November 28, 2000

An Upstream Battle

Breakthroughs for Salmon  

For more than a century, dams have blocked salmon from returning "home" to spawning grounds. How can plans to tear down some of these dams affect salmon survival?

Last month, United States Secretary of the Interior Bruce Babbitt helped construction workers rip out a section of the 200-foot tall Matilija Dam on the Ventura River in southern California. It is the largest dam removal project in the world.

The Matilija is just the latest stop on Secretary Babbitt's recent dam-busting tour in California. A few weeks earlier, sledgehammers pounded the Seltzer Dam near Redding in northern California. Similar scenes are occurring along other creeks.

"The removal of these dams will represent acts of creation, not destruction," said Secretary Babbitt. Since early last century, dams have controlled river flooding, provided irrigation, and created electricity in many states, particularly in the West.

But environmental advocates say that the current dismantling of some dams will restore the vitality of long-declining river ecosystems. The biggest winners are the rivers' salmon and other anadromous fish—species that return from the salty sea to spawn, or reproduce, in freshwater. For decades, dams have contributed to the rapid depletion of anadromous fish populations from coast to coast. Dams interrupt the natural rhythm of fish life cycles as they swim from river to ocean and back.

Adult salmon spawn in gravel beds of rivers and streams—amazingly, the exact same place where they hatched six months to seven years earlier. But the odds are stacked heavily against their return. Some salmon species swim hundreds or even thousands of miles to return home. Only a tiny fraction of adult fish ever reach their spawning grounds. Since salmon don't feed once they leave the ocean, many die from lack of stored body fat. Many others are caught in fishing nets or by a variety of predators. Others choke in the polluted waters near cities.

Some salmon eventually do make it back to their home rivers, only to be blocked by huge dams. How steep are the odds against any salmon egg's hatching, surviving, and spawning? Consider that each female adult lays between 1,500 and 10,000 eggs. Only a handful of these—an estimated 0 to 10—will survive to spawn.

 
Problems on the Columbia  

The current battle in the Pacific Northwest to save salmon in the Columbia River is looming as one of the most important in the nation. The 2,044-kilometer (1,270-mile) long Columbia runs from British Columbia through Washington before reaching the Pacific. The river was once teeming with salmon.

But in the nineteenth and early twentieth centuries, overfishing and habitat destruction from farming, grazing, mining, logging, and construction took their toll. Then, the Bonneville Dam was built in 1938, and the Grand Coulee Dam followed in 1941. These and other dams cut Columbia salmon runs to a fraction of previous levels.

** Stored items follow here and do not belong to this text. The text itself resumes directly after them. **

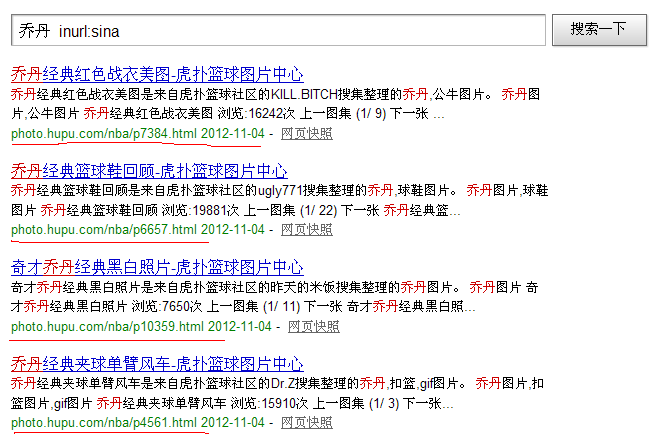Image resolution: width=653 pixels, height=445 pixels.
Task: Click the photo.hupu.com/nba/p10359.html URL
Action: click(x=107, y=326)
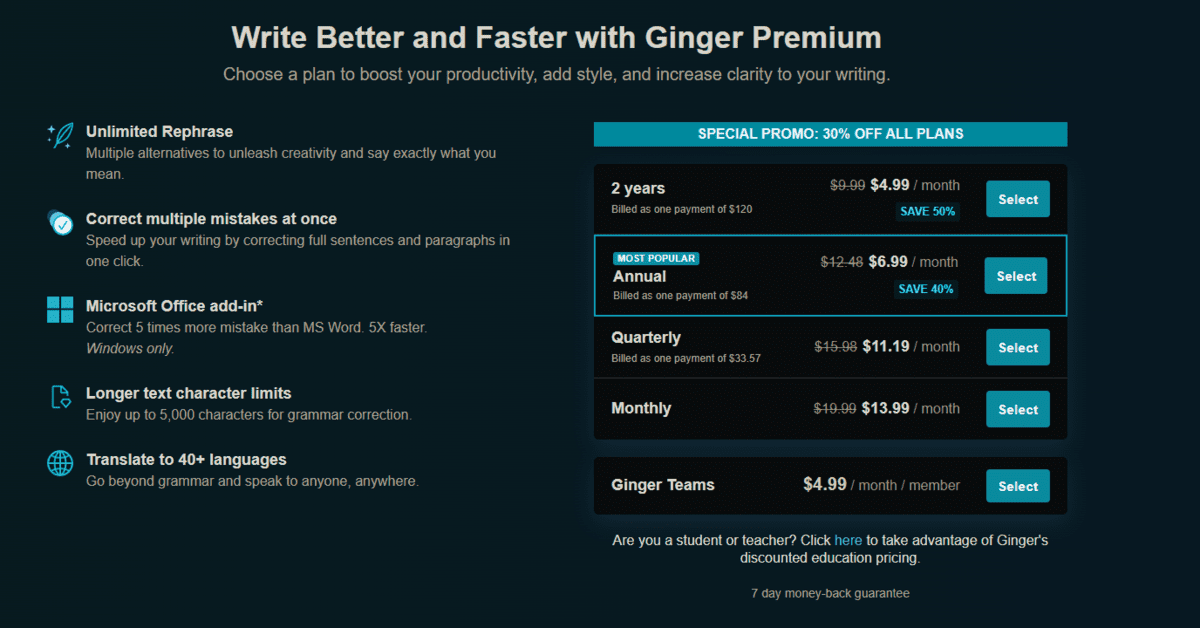Image resolution: width=1200 pixels, height=628 pixels.
Task: Select the Monthly plan button
Action: pyautogui.click(x=1018, y=409)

The graph below shows how the salmon population on the Columbia River has changed since 1770. The green bars on the graph represent high population estimates, red bars represent low population estimates, and blue bars show medium estimates.

  • What is the range of salmon population estimates (i.e. the difference between high and low estimates) for each of the three time periods shown on the graph?
  • Using the medium estimates, calculate the percentage decline of the Columbia River salmon population from:

    a. 1770 to 1940
    b. 1940 to 1990
    c. 1770 to 1990

The "Four H's"  

Dam-removal campaigns are now underway from New England to California. Environmentalists hope increased public concern for the salmons' plight will help turn the political tide in their favor. They have identified "Four H's"—areas to focus public awareness.

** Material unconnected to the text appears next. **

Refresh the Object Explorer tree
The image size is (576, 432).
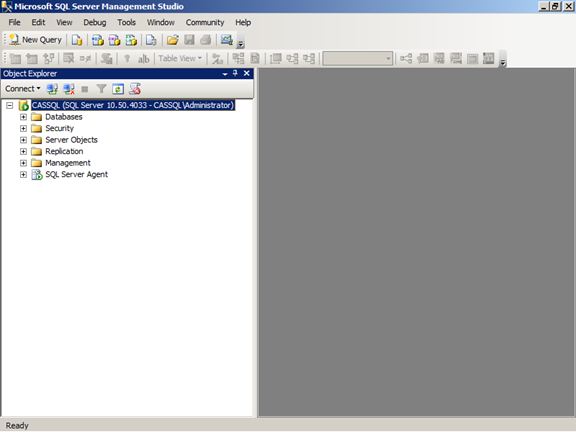[118, 89]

1. Hydroelectric dams: Many older dams have outlived their usefulness as energy sources and create a host of environmental problems that go far beyond their impact on salmon. They've raised water temperatures, degraded water quality, and increased the spread of non-native species in hundreds of rivers and streams. Many are public safety hazards as well.

2. Habitat: Environmentalists say that cleaning polluted rivers and streams will help restore salmon habitat to its natural state.

3. Harvesting: Stricter limits on salmon harvesting will help their odds of returning to their home streams to spawn.

4. Hatcheries: Tighter controls on salmon raised in hatcheries will reduce competition with wild salmon and help prevent their genetic dilution.

The reality is that many of our nation's dams will likely remain for decades. In some parts of the country, farmers rely on the crop irrigation that dams provide. In other areas, there are no immediate alternatives to hydroelectric power. "We're not taking aim at all dams," says Interior Secretary Babbitt in the article "Rivers Reborn," on the Web site of the environmental group Friends of the River. "But we should strike a balance between the needs of the river and the demands of river users."

Scientists are also busy developing technologies that will help make dams safer for salmon. At the Pacific Northwest National Laboratory, scientists are perfecting a kind of "bionic" salmon. These 6-inch long polycarbonate-coated "fish" are imbedded with tiny sensors that measure stress from water turbulence as the fish "swim" through a dam. They are helping scientists gather clues about the tough conditions salmon must endure to get through dam turbines. The data gained will help scientists design safer turbines and prevent injuries to real salmon.